The Monadnock Adult Care Center has even taken out some of those kits to share with its residents and spur discussion, said MACC Director Chris Selmer. He said it not only engages people in the moment, but lets staff and family members know what engages them the most, to help with future therapies.

“It’s about taking them back in time to when they have happy memories,” Selmer said. “It spurs on that conversation.”

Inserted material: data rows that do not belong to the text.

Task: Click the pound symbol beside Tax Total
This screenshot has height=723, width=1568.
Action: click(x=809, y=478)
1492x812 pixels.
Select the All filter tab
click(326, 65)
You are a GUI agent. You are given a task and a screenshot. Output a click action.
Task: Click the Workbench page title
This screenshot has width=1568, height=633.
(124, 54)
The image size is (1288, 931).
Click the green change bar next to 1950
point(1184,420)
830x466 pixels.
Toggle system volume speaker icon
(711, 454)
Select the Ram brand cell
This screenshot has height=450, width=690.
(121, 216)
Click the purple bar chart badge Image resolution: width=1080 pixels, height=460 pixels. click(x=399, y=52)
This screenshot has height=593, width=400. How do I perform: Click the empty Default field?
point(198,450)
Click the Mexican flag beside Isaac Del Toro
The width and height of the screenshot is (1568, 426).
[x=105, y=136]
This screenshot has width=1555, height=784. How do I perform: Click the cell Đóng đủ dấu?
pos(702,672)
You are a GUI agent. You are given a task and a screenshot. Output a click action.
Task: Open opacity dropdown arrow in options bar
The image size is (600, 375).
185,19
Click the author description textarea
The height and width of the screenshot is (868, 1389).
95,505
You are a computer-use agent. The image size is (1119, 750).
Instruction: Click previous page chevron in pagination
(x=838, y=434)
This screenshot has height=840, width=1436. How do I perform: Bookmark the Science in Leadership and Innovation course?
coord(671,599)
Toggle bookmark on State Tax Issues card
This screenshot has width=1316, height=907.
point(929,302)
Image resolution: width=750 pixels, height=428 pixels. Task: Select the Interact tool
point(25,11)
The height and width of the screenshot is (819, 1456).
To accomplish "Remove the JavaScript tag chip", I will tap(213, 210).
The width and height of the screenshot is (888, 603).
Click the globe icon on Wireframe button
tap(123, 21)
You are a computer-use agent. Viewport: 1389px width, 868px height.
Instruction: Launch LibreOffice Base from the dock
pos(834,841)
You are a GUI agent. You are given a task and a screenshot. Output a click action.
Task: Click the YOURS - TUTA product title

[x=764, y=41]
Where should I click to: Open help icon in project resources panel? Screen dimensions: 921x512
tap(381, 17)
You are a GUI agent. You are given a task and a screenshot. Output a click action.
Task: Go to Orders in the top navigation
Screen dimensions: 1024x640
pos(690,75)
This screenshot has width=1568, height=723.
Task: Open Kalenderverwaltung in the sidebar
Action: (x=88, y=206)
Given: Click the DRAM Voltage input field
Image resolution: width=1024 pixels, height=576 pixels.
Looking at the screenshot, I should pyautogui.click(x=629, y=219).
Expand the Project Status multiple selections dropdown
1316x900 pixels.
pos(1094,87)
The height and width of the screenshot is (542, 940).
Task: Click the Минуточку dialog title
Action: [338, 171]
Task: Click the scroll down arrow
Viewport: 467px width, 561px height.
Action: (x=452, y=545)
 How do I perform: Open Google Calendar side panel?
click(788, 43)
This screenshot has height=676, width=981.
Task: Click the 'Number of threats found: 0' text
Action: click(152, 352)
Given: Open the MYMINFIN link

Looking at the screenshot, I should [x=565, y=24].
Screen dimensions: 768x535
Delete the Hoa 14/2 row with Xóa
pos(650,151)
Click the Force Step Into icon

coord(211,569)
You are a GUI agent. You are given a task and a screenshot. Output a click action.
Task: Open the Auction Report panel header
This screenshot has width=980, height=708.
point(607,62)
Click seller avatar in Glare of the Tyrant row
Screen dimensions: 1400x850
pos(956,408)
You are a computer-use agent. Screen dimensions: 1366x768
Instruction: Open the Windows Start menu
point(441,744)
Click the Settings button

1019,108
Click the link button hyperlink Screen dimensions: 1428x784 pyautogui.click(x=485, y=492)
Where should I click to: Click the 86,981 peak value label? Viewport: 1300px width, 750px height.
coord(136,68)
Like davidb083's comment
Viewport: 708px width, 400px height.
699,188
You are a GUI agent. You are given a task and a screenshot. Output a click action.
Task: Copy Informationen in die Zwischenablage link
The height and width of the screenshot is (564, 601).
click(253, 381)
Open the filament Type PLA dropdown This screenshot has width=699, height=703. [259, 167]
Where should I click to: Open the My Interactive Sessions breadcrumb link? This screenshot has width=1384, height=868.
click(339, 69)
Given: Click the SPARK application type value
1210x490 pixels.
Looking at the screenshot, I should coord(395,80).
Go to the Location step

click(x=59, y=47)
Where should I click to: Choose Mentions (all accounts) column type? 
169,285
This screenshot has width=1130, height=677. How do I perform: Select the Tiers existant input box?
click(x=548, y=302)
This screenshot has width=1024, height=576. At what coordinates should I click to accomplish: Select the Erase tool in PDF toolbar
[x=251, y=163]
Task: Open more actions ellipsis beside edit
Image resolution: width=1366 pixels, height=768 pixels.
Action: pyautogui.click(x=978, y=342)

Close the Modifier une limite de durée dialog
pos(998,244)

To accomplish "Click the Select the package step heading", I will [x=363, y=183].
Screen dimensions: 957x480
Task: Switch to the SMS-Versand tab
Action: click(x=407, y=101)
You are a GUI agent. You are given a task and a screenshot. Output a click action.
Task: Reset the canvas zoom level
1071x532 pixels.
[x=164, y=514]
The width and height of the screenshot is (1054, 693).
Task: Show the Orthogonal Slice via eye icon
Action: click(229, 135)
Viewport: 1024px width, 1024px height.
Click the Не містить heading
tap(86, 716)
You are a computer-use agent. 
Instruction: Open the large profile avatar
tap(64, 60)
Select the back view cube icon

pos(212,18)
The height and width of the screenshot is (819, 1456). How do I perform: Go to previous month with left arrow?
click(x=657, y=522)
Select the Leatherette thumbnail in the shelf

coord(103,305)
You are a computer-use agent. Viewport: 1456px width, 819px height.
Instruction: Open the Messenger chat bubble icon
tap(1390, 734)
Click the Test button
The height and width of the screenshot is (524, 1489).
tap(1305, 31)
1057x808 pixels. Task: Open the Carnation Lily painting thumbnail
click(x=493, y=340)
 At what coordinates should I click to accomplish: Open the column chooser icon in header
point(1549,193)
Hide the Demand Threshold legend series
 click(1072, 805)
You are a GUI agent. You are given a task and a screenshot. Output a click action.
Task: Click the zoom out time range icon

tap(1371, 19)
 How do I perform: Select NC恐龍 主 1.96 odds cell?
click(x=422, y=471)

Selmer worked with Monadnock Adult Care Center clients to decide on some of the themes for the memory kits such as sewing, classic cars, cooking or trains. Perrin said some of the tools she has purchased include magnet boards with magnets in various shapes – one has all the tools someone might find in a sewing kit, for example – that include various prompts for family members or MACC staff to help guide a conversation. A puzzle of a seaside scene, for example, might prompt questions about family vacations or trips to the beach.

And along with the rest of the box, Perrin said some of the items will be specifically for caretakers, because while the boxes will be used by the Monadnock Adult Care Center, they’ll also be available for checkout by anyone in the community who would like to use the tools with their own family members. The boxes will include things such as pamphlets and information on local resources for people in need of memory care, as well as books written about caretaking for a family member with memory issues.

“We’re so grateful to the Town of Jaffrey that we were able to make this happen,” Selmer said. “This is the kind of out-of-the-box thinking that COVID made us engage in. I hope it’s something other libraries take up.”